Wednesday, January 27, 2010

Peter Buckley


This is a photo by Peter Buckley from 1957. It is part of a series taken in Bilbao to capture the drama of a Bullfight.

I chose this picture for a few reasons. Firstly, i really like the strong stylized composition of the photo, the steep triangular form created by the two figures and the contrasts between the two.
I also like the drama of the narrative and the action in the picture. The arrogant pose of the fighter as he leads the bull behind his back and the look of surprise on the bulls face as he realizes that he has been tricked. There is also the realization that this is near the end of the fight, with the Bullfighter in control, and Buckley captures an almost 'human-like' expression on the bulls face, as if the bull himself realizes that the fight is lost.


Thomas Struth
“Paradise 9”


I chose a photograph by Thomas Struth from the book “The Nature of Photographs”. It is part of his “Paradise 9” series. I chose this photograph because it revealed to me how photographs do not have to portray a specific image of an object but can infact let your mind reflect on the image and come to its own conclusions. Thomas Struth took this photo and others of the jungles of Australia, Japan and China. However he took it with the notion in mind that he was not portraying a specific place or country, rather just a scene that could be located in numerous places. The photo presents a kind of empty space, allowing the observer more room for inward contemplation. There is no context, social or cultural, to be discovered. He has changed the use of the photograph. It is called an “opaque” photo
.

Space Framed Week 1

We touched on some interesting subjects in our first discussion.
Prior to our visit next week to IMMA to see & discuss 'Picturing New York', it would be good to post our initial photographic selection with a brief description on why we chose it.

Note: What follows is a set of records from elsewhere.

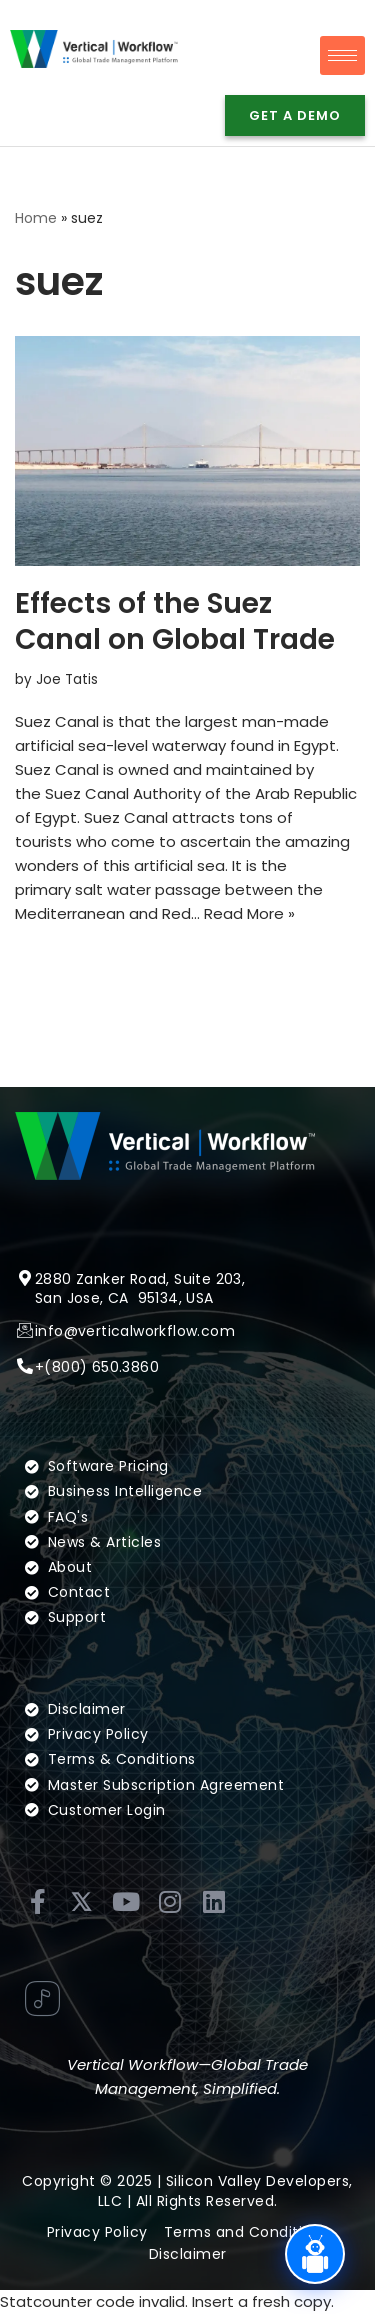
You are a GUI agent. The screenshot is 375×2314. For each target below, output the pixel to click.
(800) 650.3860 (101, 1390)
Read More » (249, 913)
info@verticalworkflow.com (135, 1354)
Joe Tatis (67, 679)
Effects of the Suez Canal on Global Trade (175, 621)
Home (36, 218)
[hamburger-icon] (342, 55)
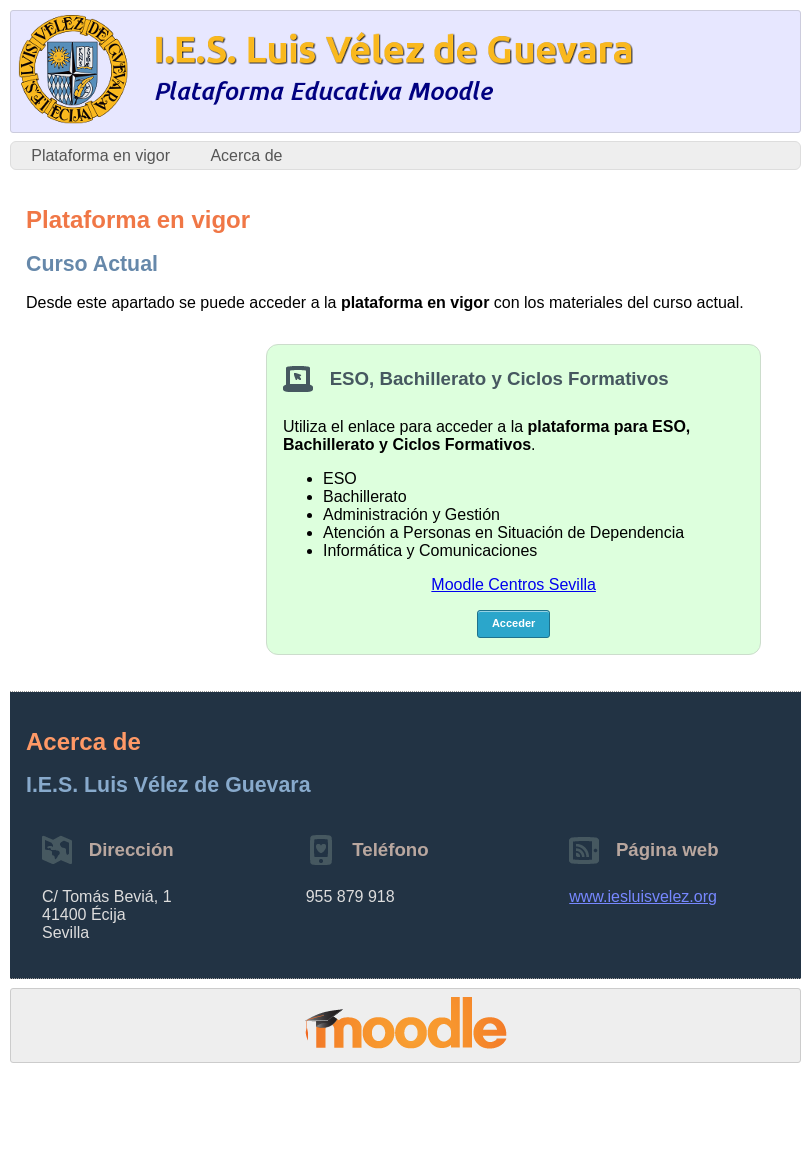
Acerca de (246, 155)
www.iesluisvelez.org (643, 896)
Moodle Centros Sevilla (513, 584)
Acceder (513, 623)
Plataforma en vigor (100, 155)
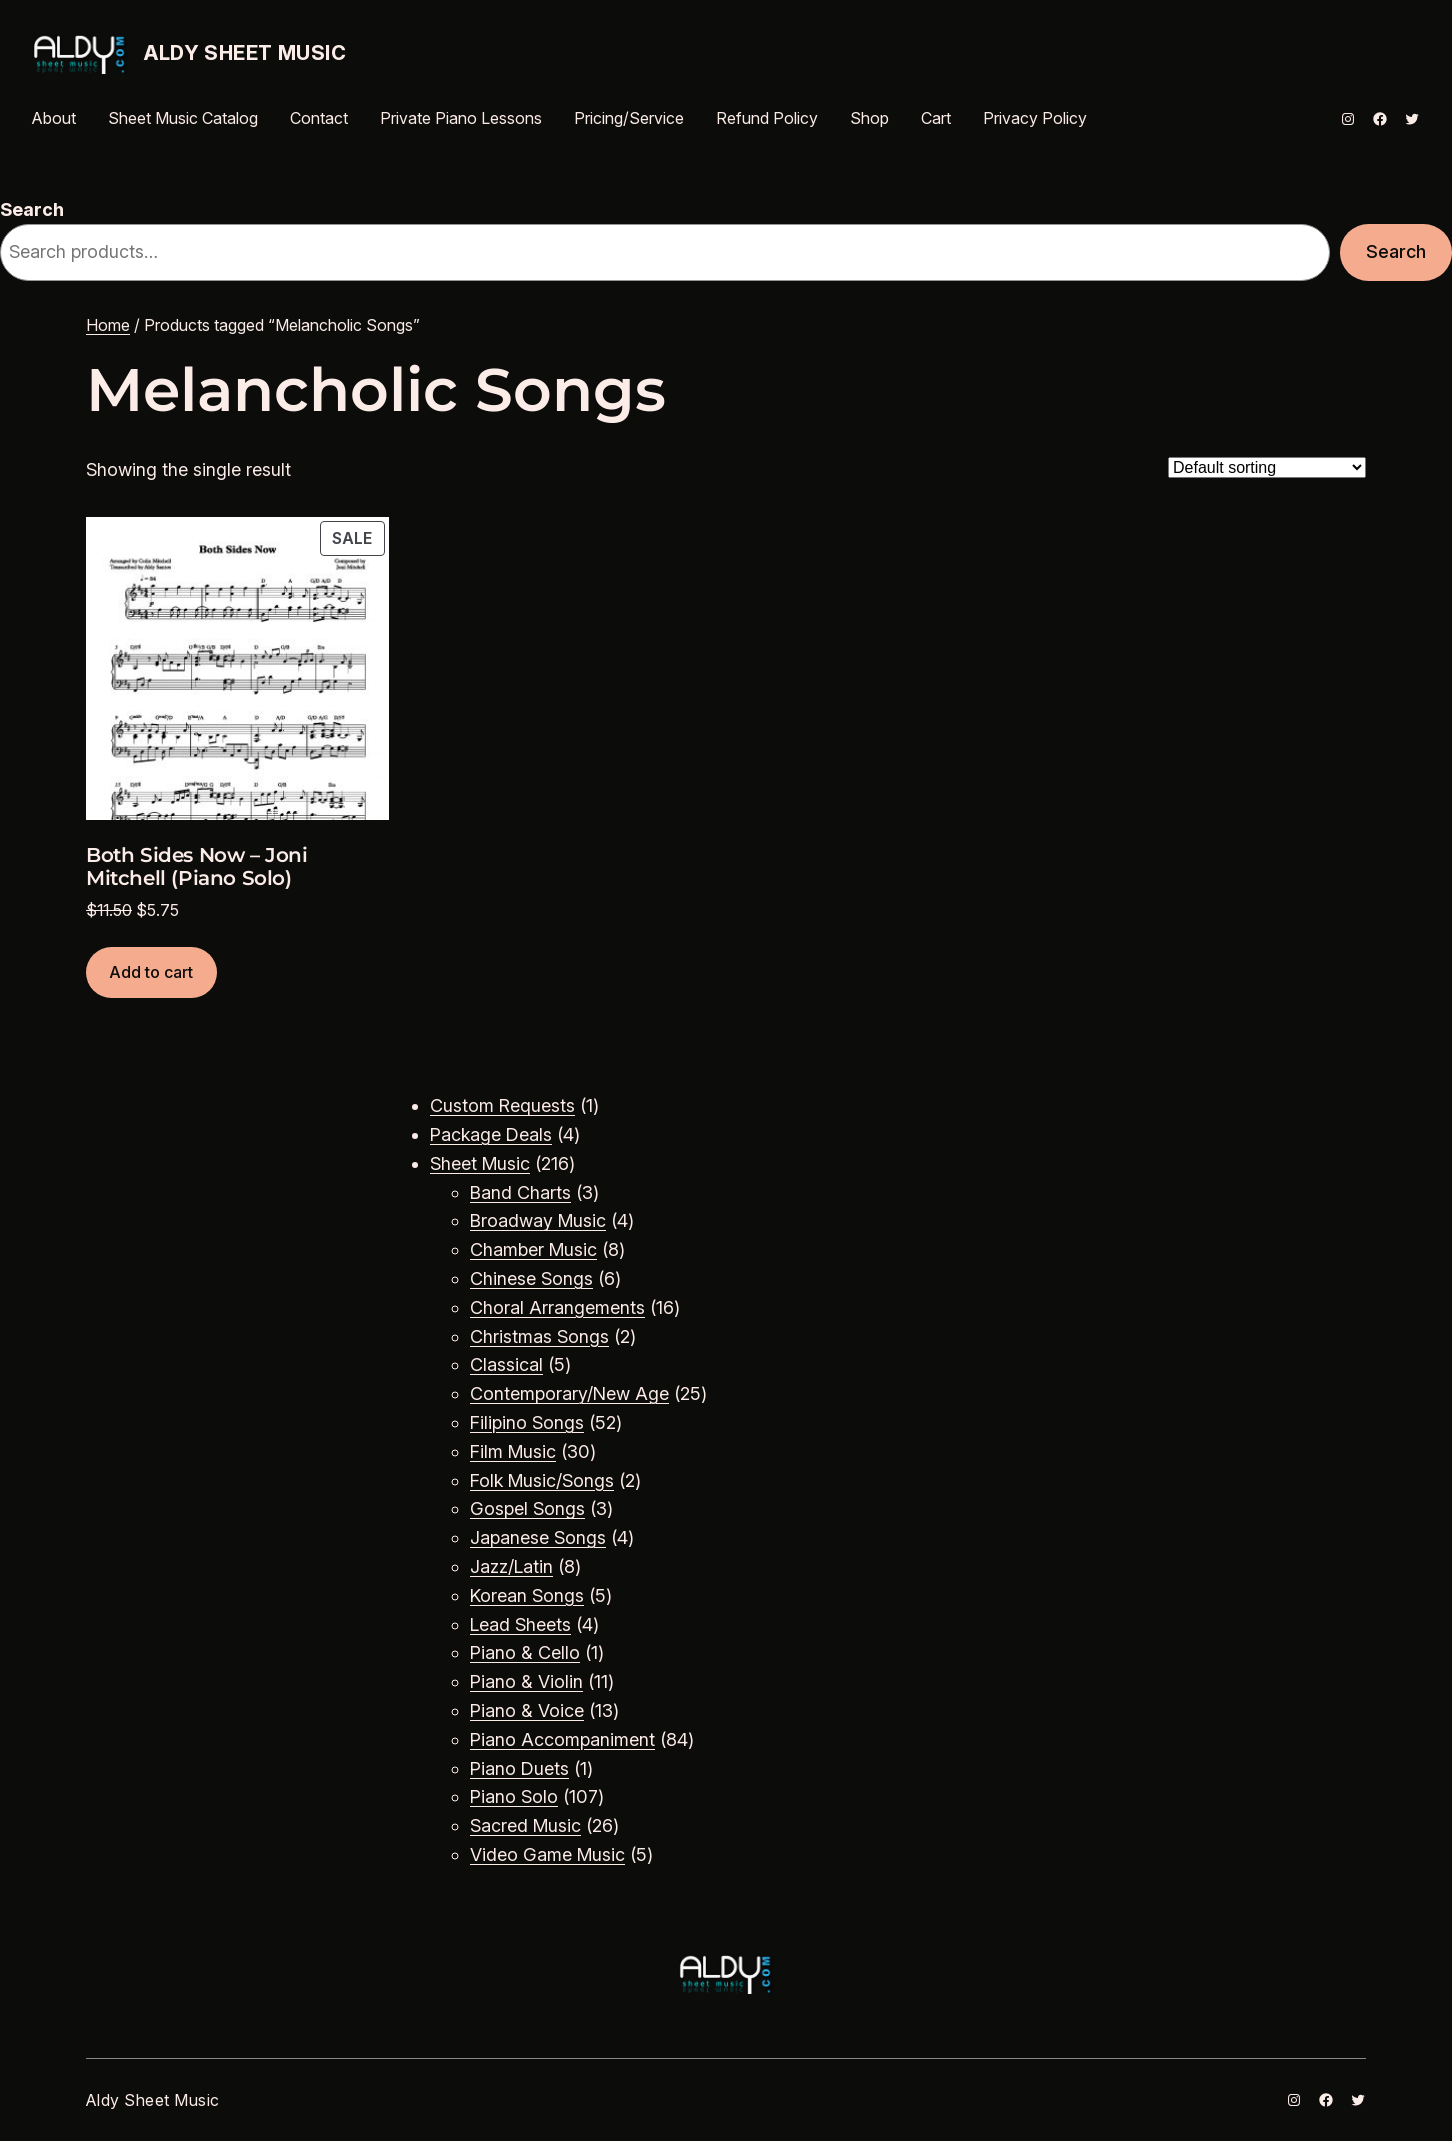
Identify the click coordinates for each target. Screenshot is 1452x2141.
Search (32, 209)
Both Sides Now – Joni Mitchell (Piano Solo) (197, 867)
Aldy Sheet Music (245, 53)
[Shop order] (1267, 467)
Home (108, 325)
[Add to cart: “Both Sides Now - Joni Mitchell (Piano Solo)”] (151, 972)
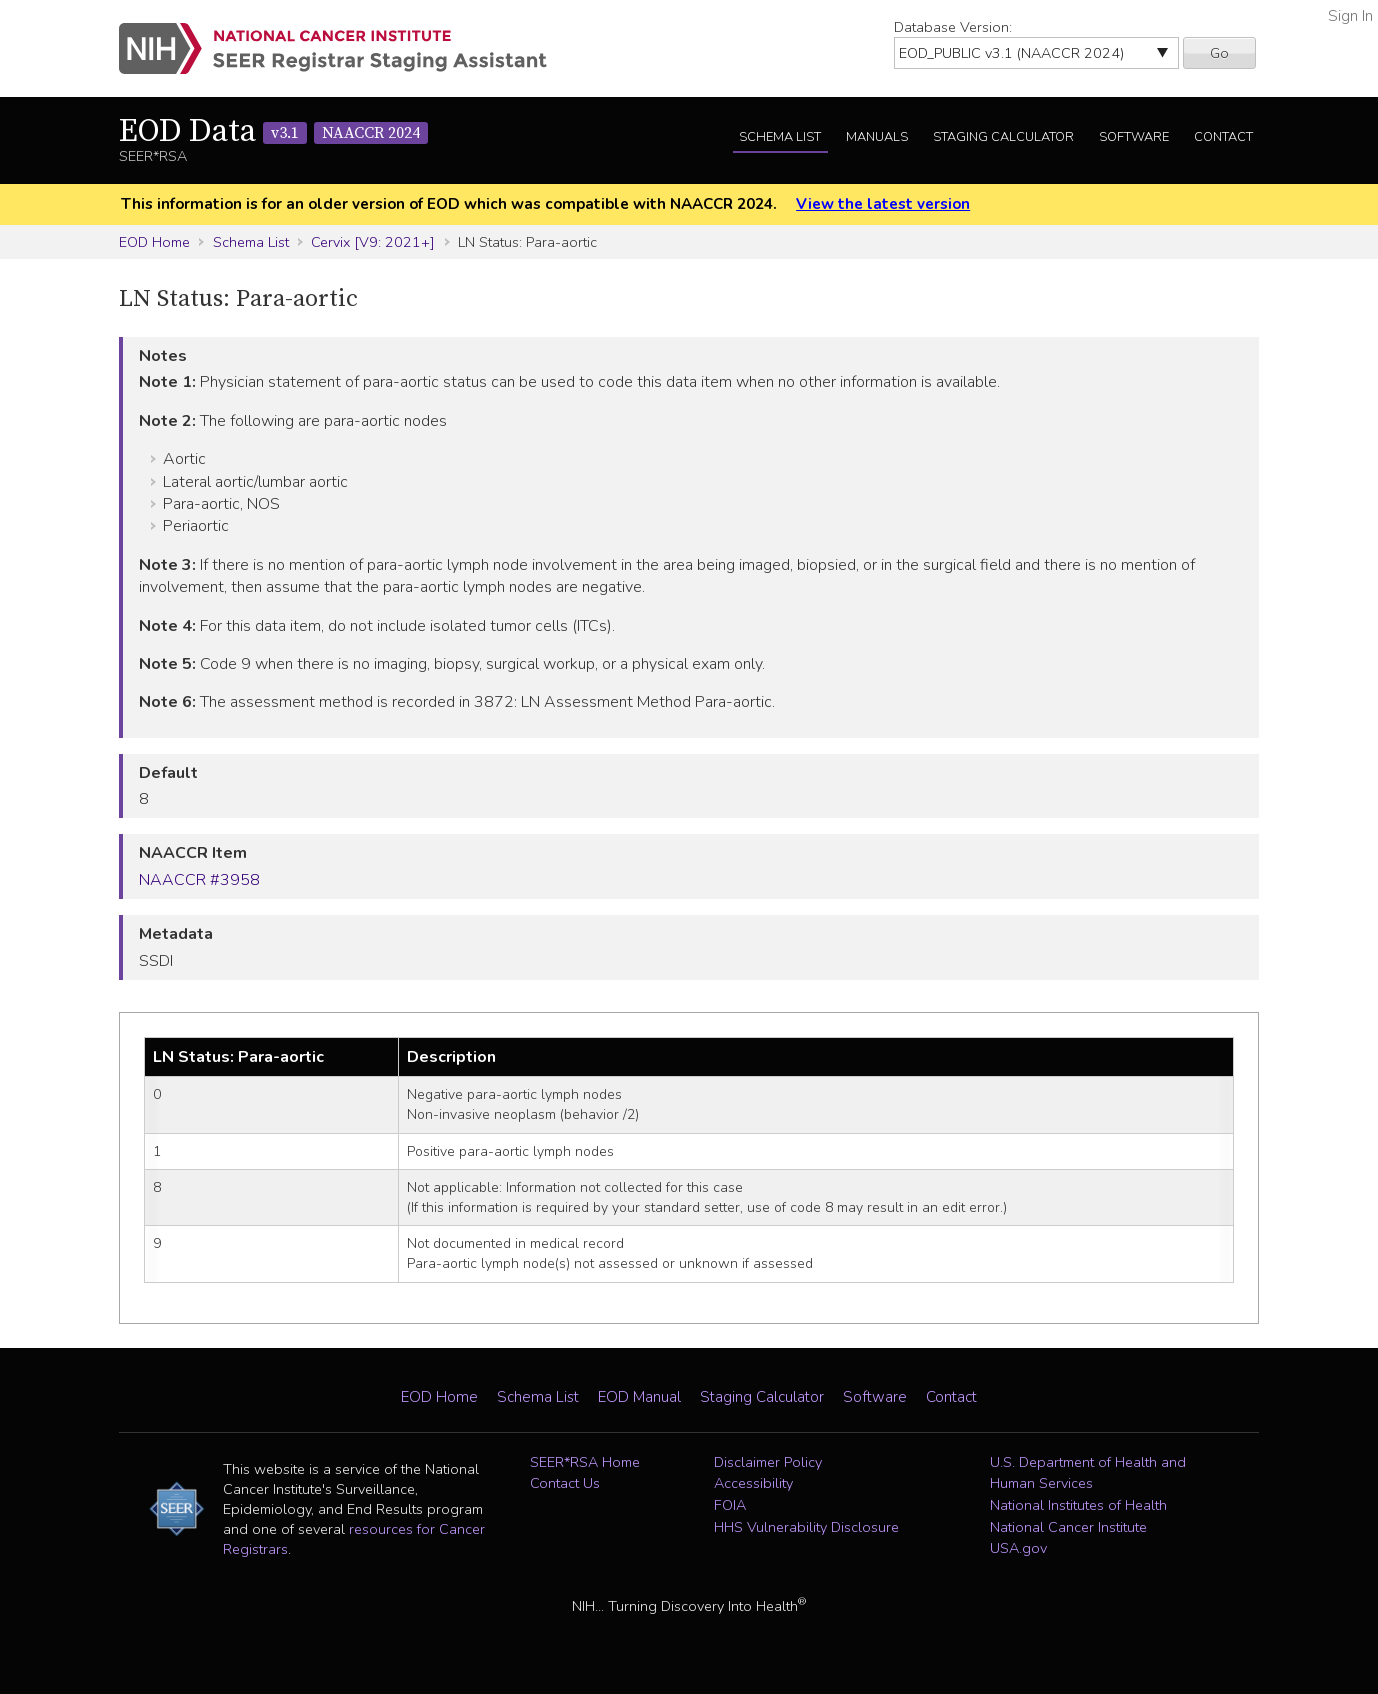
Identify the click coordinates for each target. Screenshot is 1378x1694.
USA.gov (1018, 1548)
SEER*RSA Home (585, 1462)
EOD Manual (639, 1397)
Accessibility (753, 1483)
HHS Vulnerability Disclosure (806, 1527)
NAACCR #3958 (199, 880)
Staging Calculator (1003, 137)
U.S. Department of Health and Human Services (1088, 1473)
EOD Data (273, 132)
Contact (1223, 137)
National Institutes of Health (1078, 1505)
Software (1134, 137)
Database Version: (953, 27)
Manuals (877, 137)
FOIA (730, 1505)
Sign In (1350, 16)
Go (1219, 53)
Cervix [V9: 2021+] (373, 242)
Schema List (780, 137)
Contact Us (565, 1483)
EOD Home (154, 242)
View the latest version (883, 204)
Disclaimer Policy (768, 1462)
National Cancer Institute (1068, 1527)
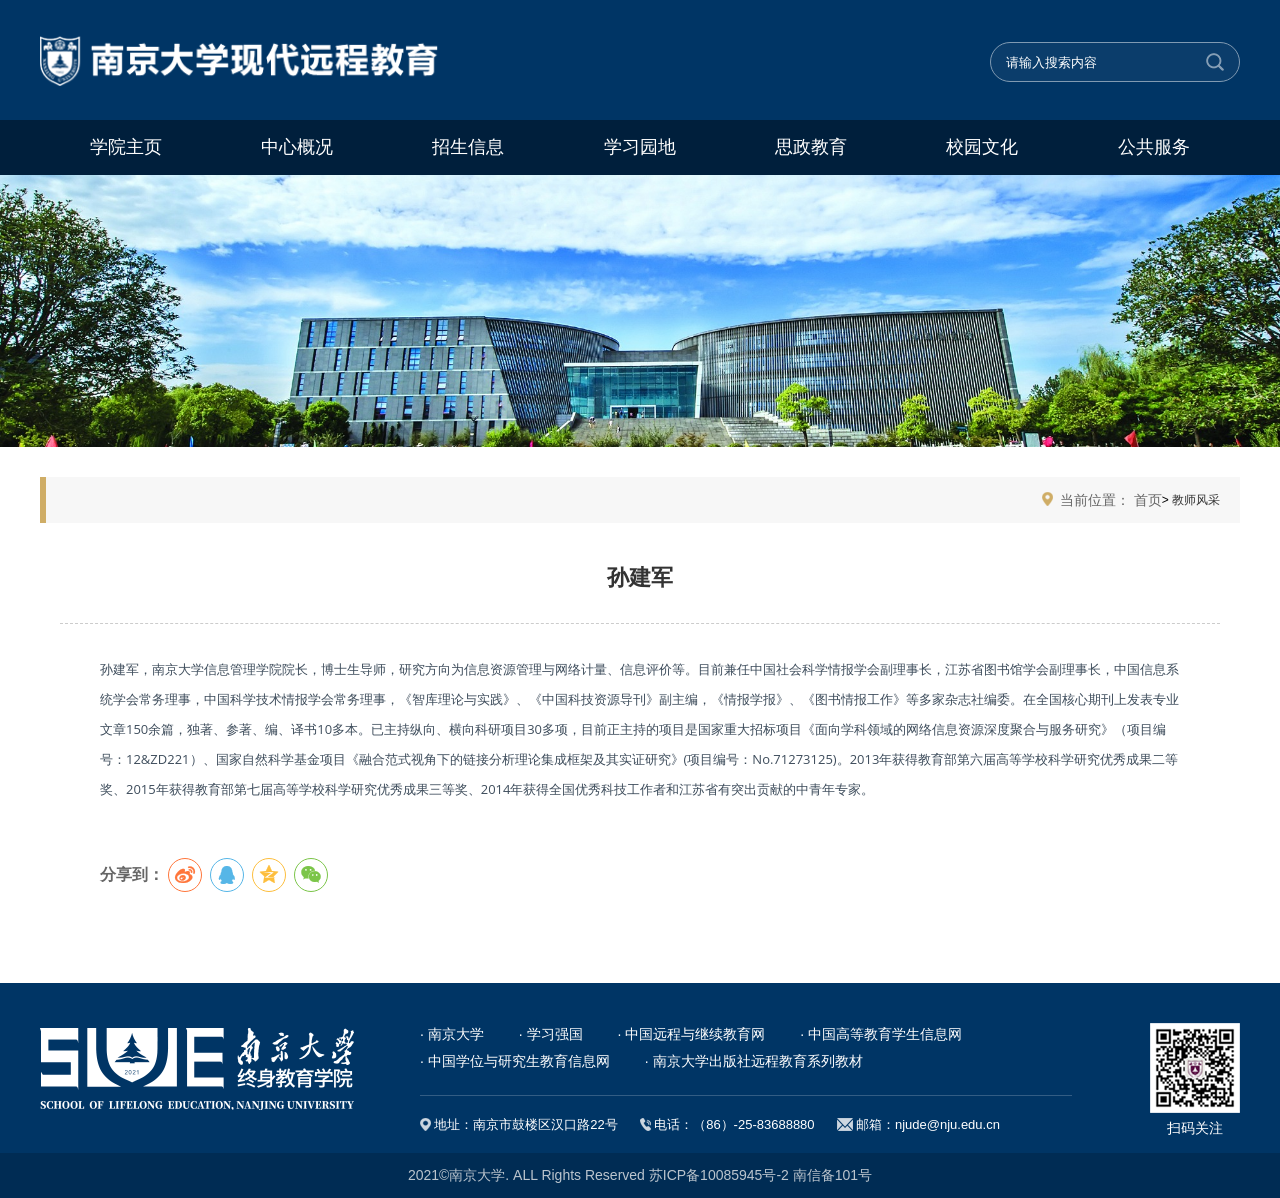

Parade - Hoboken, New Jersey, 1955. Gelatin silver print; 8 3/8 x 12 3/4 cmRobert Frank - From The Americans


I chose the above photograph.

The building offers the women a safe vantage point to view the parade, removing them from the action. They are passive observers but their faces and expressions are obscured from the observer and each other– by their building and their flag. There is a sense of dis-connection.
The photograph is, I feel, a combination of a snatched moment of time (perhaps it was momentary that the flag blew in such a way while they were standing in adjoining windows) and carefully considered framing. The selection of this frame exposed a spatial relationship but also clearly communicates something of Frank's observations on American life.